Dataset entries
# # #
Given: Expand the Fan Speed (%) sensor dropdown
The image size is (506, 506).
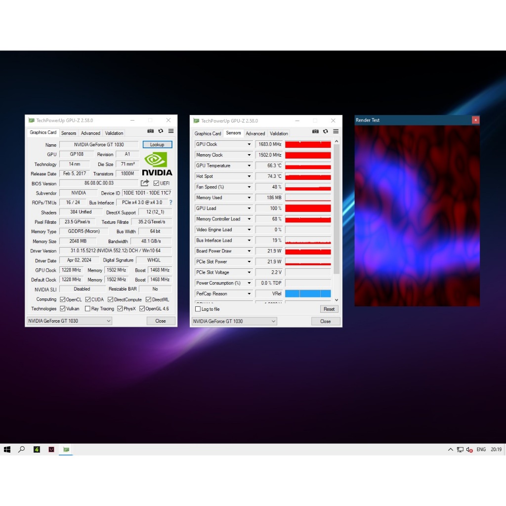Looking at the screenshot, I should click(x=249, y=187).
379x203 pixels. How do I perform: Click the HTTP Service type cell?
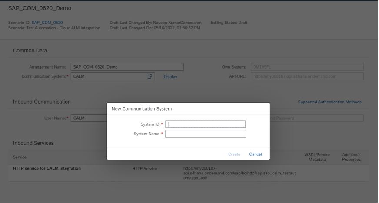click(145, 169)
# # #
__WORK INSTRUCTION__:
Your output should be exactly the lines of the records above from the one with "The image size is (506, 506)." through the last, both ends included, with pictures excluded.

__EXPECTED OUTPUT__:
The image size is (506, 506).
Looking at the screenshot, I should click(x=249, y=187).
379x203 pixels. How do I perform: Click the HTTP Service type cell?
click(145, 169)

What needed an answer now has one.